The reserve would would encompass the Lord Cove and Great Island Wildlife Management Areas in Old Lyme, and Bluff Point and Haley Farm—some of the best wildlife habitat on the Connecticut River estuary and in southeastern Connecticut.
The National Oceanic and Atmospheric Administration formally proposed the reserve in 2019. Work on the draft environmental impact study finished last month. The Connecticut Audubon Society has been involved in the planning from the beginning, led by John Forbis, of the Roger Tory Peterson Estuary Center’s regional board, and Ralph Wood, former chair of Connecticut Audubon’s Board of Directors.
To download the environmental study and other documents, click HERE.
The documents are listed as “Supporting and Related Materials,” and are dated 8-25-21.
The public hearing is set for Thursday, October 7, from 2:30 to 4 p.m. and 7:30 to 9 p.m., and will be conducted online via WebEx and by phone. The same material will be presented at each session so there’s no need to participate in both.
You can also submit comments in writing. The deadline is 5 p.m., October 18.
Click HERE for information about how to participate.
For background, here is a short Q&A about the reserve, which is also known as the NERR.
What is the reserve and why is it significant for conservation?

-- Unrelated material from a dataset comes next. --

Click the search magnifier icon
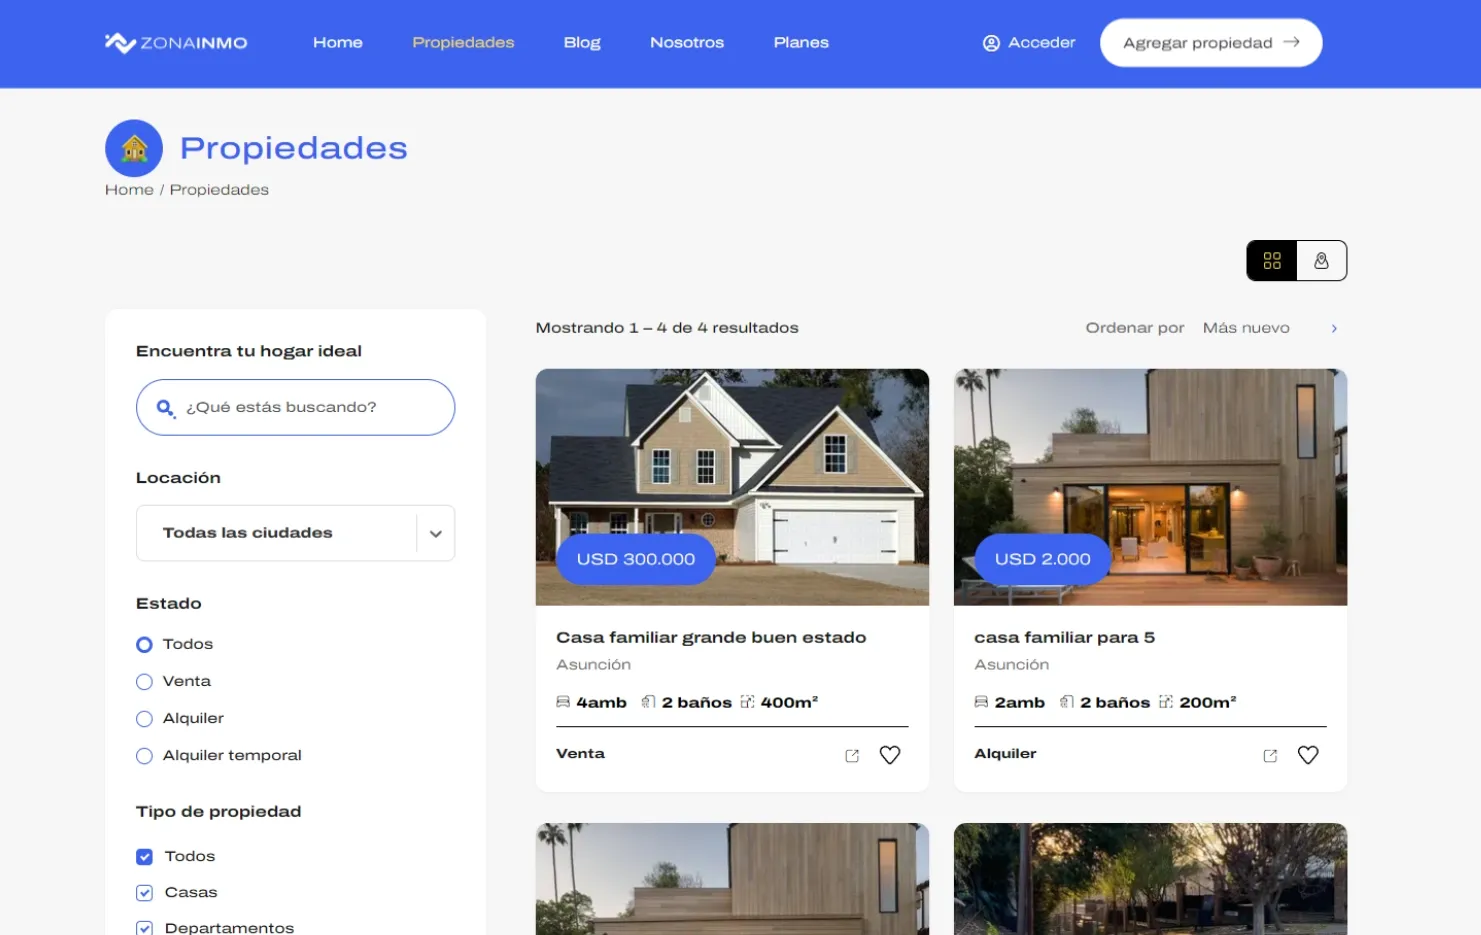 (x=165, y=408)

The National Estuarine Research Reserve would include some of the best wildlife habitat on the Connecticut River estuary and in southeastern Connecticut, including coves, islands, and marshes in Old Lyme. Now under consideration by the National Oceanic and Atmospheric Administration (NOAA), the proposed reserve encompasses the Lord Cove and Great Island Wildlife Management Areas in Old Lyme, and Bluff Point and Haley Farm State Parks in Groton.
The research reserve is a project of NOAA, the Connecticut Department of Energy and Environmental Protection, the University of Connecticut, and Sea Grant.
The inclusion of the Old Lyme areas is significant because the lower Connecticut River is globally important for conservation. The mouth of the Connecticut River and the estuary are unusual if not unique in the eastern United States because, without a big city on its shores, it has remained relatively undeveloped—a vast area of extraordinarily high quality habitat.
What is the reserve’s potential for research and education?
As much as $1 million a year in funding for scientific research and monitoring, education, and stewardship is at stake. The funding would be earmarked for both sections of the reserve, to be used by scientists and others engaged in researching water quality, habitat quality, fish and wildlife, and other topics.
The reserve would also be a site for local education programs such as Connecticut Audubon’s Science in Nature, which has reached more than 75,000 school children in Connecticut.
Why is public support needed?
The federal government, which is providing the bulk of the funding for the project, wants to see that Connecticut residents support the reserve because the state would ultimately manage it. Local support for creating the reserve likely means continued support of the state staffing and carrying out programs there.